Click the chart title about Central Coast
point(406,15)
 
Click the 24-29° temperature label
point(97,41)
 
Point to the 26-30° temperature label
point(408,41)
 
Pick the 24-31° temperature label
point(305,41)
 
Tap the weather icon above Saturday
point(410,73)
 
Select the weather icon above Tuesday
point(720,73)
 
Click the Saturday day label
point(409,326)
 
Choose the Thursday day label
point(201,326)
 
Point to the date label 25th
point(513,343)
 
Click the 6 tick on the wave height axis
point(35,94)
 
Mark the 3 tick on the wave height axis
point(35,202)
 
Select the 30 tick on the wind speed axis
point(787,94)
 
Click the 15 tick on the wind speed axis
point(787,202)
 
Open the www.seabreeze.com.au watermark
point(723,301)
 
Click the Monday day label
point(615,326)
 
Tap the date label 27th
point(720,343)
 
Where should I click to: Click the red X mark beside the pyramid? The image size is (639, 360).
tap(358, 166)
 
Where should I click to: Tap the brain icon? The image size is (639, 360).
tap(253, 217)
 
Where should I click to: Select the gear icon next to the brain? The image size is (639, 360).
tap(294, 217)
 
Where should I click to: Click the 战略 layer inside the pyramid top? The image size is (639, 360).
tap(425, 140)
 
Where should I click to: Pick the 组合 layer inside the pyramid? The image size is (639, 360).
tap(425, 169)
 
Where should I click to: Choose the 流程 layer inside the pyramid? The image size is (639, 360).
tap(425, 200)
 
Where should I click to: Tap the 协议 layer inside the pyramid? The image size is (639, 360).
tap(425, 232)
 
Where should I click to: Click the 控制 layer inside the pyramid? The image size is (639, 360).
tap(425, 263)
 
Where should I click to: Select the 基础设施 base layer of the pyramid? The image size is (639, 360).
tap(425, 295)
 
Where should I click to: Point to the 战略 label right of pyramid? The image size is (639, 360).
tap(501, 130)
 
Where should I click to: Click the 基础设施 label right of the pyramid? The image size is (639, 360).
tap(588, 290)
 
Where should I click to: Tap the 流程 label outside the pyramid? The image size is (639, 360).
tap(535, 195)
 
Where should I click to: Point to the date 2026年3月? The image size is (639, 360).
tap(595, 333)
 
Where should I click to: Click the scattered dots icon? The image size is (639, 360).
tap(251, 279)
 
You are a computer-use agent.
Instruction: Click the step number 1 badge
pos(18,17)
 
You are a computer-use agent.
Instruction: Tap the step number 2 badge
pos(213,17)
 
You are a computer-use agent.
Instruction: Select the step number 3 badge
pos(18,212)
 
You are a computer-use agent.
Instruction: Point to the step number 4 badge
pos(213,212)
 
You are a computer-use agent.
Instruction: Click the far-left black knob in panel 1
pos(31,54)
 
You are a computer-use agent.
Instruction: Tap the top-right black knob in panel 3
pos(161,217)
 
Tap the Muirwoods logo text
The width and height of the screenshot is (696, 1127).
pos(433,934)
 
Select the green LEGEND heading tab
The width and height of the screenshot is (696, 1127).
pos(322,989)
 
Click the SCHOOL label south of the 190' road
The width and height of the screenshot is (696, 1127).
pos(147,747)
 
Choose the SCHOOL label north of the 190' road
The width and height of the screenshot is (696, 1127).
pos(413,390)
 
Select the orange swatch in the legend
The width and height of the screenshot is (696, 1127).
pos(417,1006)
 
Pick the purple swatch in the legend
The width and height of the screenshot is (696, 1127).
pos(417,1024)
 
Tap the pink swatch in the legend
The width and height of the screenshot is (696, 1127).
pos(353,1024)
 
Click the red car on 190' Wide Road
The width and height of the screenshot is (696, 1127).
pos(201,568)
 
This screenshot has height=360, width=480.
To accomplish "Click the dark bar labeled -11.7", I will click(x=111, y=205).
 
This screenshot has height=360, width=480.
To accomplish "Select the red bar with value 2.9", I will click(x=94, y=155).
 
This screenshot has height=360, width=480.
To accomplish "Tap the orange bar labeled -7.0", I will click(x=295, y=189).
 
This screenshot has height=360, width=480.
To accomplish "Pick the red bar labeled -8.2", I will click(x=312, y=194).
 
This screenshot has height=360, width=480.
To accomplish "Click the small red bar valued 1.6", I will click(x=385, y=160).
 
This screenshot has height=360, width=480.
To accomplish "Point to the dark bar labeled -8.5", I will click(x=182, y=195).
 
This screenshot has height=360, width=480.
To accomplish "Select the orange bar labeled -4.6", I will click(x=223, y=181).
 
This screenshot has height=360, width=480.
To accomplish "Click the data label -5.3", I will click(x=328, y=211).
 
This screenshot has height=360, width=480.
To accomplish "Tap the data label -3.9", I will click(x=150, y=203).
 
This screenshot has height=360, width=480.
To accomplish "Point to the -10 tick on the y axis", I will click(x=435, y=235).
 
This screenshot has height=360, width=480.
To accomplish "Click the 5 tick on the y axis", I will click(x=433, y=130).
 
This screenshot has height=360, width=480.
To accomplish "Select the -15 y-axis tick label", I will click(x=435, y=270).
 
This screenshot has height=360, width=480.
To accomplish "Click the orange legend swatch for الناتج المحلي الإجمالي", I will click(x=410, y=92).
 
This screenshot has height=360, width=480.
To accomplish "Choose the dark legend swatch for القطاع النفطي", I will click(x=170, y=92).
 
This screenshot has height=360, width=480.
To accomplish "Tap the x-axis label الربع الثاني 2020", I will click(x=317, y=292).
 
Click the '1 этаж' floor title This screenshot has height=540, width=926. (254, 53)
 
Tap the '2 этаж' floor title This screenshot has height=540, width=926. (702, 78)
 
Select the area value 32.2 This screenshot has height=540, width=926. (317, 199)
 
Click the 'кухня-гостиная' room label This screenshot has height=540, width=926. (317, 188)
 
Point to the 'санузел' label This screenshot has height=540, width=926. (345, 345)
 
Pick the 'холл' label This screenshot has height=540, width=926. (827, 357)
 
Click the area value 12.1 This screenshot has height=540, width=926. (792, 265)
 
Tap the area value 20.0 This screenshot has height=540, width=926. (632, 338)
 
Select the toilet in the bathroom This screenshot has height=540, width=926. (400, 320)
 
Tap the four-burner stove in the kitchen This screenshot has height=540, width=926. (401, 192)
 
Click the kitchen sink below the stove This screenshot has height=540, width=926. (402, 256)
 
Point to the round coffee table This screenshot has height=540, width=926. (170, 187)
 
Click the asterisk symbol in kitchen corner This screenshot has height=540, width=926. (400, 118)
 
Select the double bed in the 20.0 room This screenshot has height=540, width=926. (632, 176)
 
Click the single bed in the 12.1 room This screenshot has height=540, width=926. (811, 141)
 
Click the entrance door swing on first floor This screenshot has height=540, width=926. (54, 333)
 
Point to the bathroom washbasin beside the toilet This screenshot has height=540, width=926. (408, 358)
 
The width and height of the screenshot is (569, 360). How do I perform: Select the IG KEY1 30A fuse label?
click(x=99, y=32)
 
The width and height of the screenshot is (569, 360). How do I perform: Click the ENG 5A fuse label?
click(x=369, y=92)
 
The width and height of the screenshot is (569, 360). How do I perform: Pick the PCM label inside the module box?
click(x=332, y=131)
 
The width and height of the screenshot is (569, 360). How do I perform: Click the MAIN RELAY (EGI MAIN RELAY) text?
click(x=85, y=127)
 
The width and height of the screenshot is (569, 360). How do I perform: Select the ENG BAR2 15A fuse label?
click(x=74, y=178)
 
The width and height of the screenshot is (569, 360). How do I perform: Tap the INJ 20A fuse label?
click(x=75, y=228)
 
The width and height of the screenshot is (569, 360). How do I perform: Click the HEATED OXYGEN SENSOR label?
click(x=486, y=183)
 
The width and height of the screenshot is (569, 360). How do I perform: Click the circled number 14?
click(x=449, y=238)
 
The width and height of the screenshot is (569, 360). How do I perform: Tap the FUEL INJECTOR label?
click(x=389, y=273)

-- Work required --
Copy these lines out word for word, from the first to the last.

-- The output --
Click the chart title about Central Coast
point(406,15)
 
Click the 24-29° temperature label
point(97,41)
 
Point to the 26-30° temperature label
point(408,41)
 
Pick the 24-31° temperature label
point(305,41)
 
Tap the weather icon above Saturday
point(410,73)
 
Select the weather icon above Tuesday
point(720,73)
 
Click the Saturday day label
point(409,326)
 
Choose the Thursday day label
point(201,326)
 
Point to the date label 25th
point(513,343)
 
Click the 6 tick on the wave height axis
point(35,94)
 
Mark the 3 tick on the wave height axis
point(35,202)
 
Select the 30 tick on the wind speed axis
point(787,94)
 
Click the 15 tick on the wind speed axis
point(787,202)
 
Open the www.seabreeze.com.au watermark
point(723,301)
 
Click the Monday day label
point(615,326)
 
Tap the date label 27th
point(720,343)
 
Where should I click to: Click the red X mark beside the pyramid? The image size is (639, 360).
tap(358, 166)
 
Where should I click to: Tap the brain icon? The image size is (639, 360).
tap(253, 217)
 
Where should I click to: Select the gear icon next to the brain? The image size is (639, 360).
tap(294, 217)
 
Where should I click to: Click the 战略 layer inside the pyramid top? The image size is (639, 360).
tap(425, 140)
 
Where should I click to: Pick the 组合 layer inside the pyramid? The image size is (639, 360).
tap(425, 169)
 
Where should I click to: Choose the 流程 layer inside the pyramid? The image size is (639, 360).
tap(425, 200)
 
Where should I click to: Tap the 协议 layer inside the pyramid? The image size is (639, 360).
tap(425, 232)
 
Where should I click to: Click the 控制 layer inside the pyramid? The image size is (639, 360).
tap(425, 263)
 
Where should I click to: Select the 基础设施 base layer of the pyramid? The image size is (639, 360).
tap(425, 295)
 
Where should I click to: Point to the 战略 label right of pyramid? The image size is (639, 360).
tap(501, 130)
 
Where should I click to: Click the 基础设施 label right of the pyramid? The image size is (639, 360).
tap(588, 290)
 
Where should I click to: Tap the 流程 label outside the pyramid? The image size is (639, 360).
tap(535, 195)
 
Where should I click to: Point to the date 2026年3月? The image size is (639, 360).
tap(595, 333)
 
Where should I click to: Click the scattered dots icon? The image size is (639, 360).
tap(251, 279)
 
You are a computer-use agent.
Instruction: Click the step number 1 badge
pos(18,17)
 
You are a computer-use agent.
Instruction: Tap the step number 2 badge
pos(213,17)
 
You are a computer-use agent.
Instruction: Select the step number 3 badge
pos(18,212)
 
You are a computer-use agent.
Instruction: Point to the step number 4 badge
pos(213,212)
 
You are a computer-use agent.
Instruction: Click the far-left black knob in panel 1
pos(31,54)
 
You are a computer-use agent.
Instruction: Tap the top-right black knob in panel 3
pos(161,217)
 
Tap the Muirwoods logo text
The width and height of the screenshot is (696, 1127).
pos(433,934)
 
Select the green LEGEND heading tab
The width and height of the screenshot is (696, 1127).
pos(322,989)
 
Click the SCHOOL label south of the 190' road
The width and height of the screenshot is (696, 1127).
pos(147,747)
 
Choose the SCHOOL label north of the 190' road
The width and height of the screenshot is (696, 1127).
pos(413,390)
 
Select the orange swatch in the legend
The width and height of the screenshot is (696, 1127).
pos(417,1006)
 
Pick the purple swatch in the legend
The width and height of the screenshot is (696, 1127).
pos(417,1024)
 
Tap the pink swatch in the legend
The width and height of the screenshot is (696, 1127).
pos(353,1024)
 
Click the red car on 190' Wide Road
The width and height of the screenshot is (696, 1127).
pos(201,568)
 
This screenshot has height=360, width=480.
To accomplish "Click the dark bar labeled -11.7", I will click(x=111, y=205).
 
This screenshot has height=360, width=480.
To accomplish "Select the red bar with value 2.9", I will click(x=94, y=155).
 
This screenshot has height=360, width=480.
To accomplish "Tap the orange bar labeled -7.0", I will click(x=295, y=189).
 
This screenshot has height=360, width=480.
To accomplish "Pick the red bar labeled -8.2", I will click(x=312, y=194).
 
This screenshot has height=360, width=480.
To accomplish "Click the small red bar valued 1.6", I will click(x=385, y=160).
 
This screenshot has height=360, width=480.
To accomplish "Point to the dark bar labeled -8.5", I will click(x=182, y=195).
 
This screenshot has height=360, width=480.
To accomplish "Select the orange bar labeled -4.6", I will click(x=223, y=181).
 
This screenshot has height=360, width=480.
To accomplish "Click the data label -5.3", I will click(x=328, y=211).
 
This screenshot has height=360, width=480.
To accomplish "Tap the data label -3.9", I will click(x=150, y=203).
 
This screenshot has height=360, width=480.
To accomplish "Point to the -10 tick on the y axis", I will click(x=435, y=235).
 
This screenshot has height=360, width=480.
To accomplish "Click the 5 tick on the y axis", I will click(x=433, y=130).
 
This screenshot has height=360, width=480.
To accomplish "Select the -15 y-axis tick label", I will click(x=435, y=270).
 
This screenshot has height=360, width=480.
To accomplish "Click the orange legend swatch for الناتج المحلي الإجمالي", I will click(x=410, y=92).
 
This screenshot has height=360, width=480.
To accomplish "Choose the dark legend swatch for القطاع النفطي", I will click(x=170, y=92).
 
This screenshot has height=360, width=480.
To accomplish "Tap the x-axis label الربع الثاني 2020", I will click(x=317, y=292).
 
Click the '1 этаж' floor title This screenshot has height=540, width=926. (254, 53)
 
Tap the '2 этаж' floor title This screenshot has height=540, width=926. (702, 78)
 
Select the area value 32.2 This screenshot has height=540, width=926. (317, 199)
 
Click the 'кухня-гостиная' room label This screenshot has height=540, width=926. (317, 188)
 
Point to the 'санузел' label This screenshot has height=540, width=926. (345, 345)
 
Pick the 'холл' label This screenshot has height=540, width=926. (827, 357)
 
Click the area value 12.1 This screenshot has height=540, width=926. (792, 265)
 
Tap the area value 20.0 This screenshot has height=540, width=926. (632, 338)
 
Select the toilet in the bathroom This screenshot has height=540, width=926. (400, 320)
 
Tap the four-burner stove in the kitchen This screenshot has height=540, width=926. (401, 192)
 
Click the kitchen sink below the stove This screenshot has height=540, width=926. (402, 256)
 
Point to the round coffee table This screenshot has height=540, width=926. (170, 187)
 
Click the asterisk symbol in kitchen corner This screenshot has height=540, width=926. (400, 118)
 
Select the double bed in the 20.0 room This screenshot has height=540, width=926. (632, 176)
 
Click the single bed in the 12.1 room This screenshot has height=540, width=926. (811, 141)
 
Click the entrance door swing on first floor This screenshot has height=540, width=926. (54, 333)
 
Point to the bathroom washbasin beside the toilet This screenshot has height=540, width=926. (408, 358)
 
The width and height of the screenshot is (569, 360). How do I perform: Select the IG KEY1 30A fuse label?
click(x=99, y=32)
 
The width and height of the screenshot is (569, 360). How do I perform: Click the ENG 5A fuse label?
click(x=369, y=92)
 
The width and height of the screenshot is (569, 360). How do I perform: Pick the PCM label inside the module box?
click(x=332, y=131)
 
The width and height of the screenshot is (569, 360). How do I perform: Click the MAIN RELAY (EGI MAIN RELAY) text?
click(x=85, y=127)
 
The width and height of the screenshot is (569, 360). How do I perform: Select the ENG BAR2 15A fuse label?
click(x=74, y=178)
 
The width and height of the screenshot is (569, 360). How do I perform: Tap the INJ 20A fuse label?
click(x=75, y=228)
 
The width and height of the screenshot is (569, 360). How do I perform: Click the HEATED OXYGEN SENSOR label?
click(x=486, y=183)
 
The width and height of the screenshot is (569, 360). How do I perform: Click the circled number 14?
click(x=449, y=238)
 
The width and height of the screenshot is (569, 360). How do I perform: Tap the FUEL INJECTOR label?
click(x=389, y=273)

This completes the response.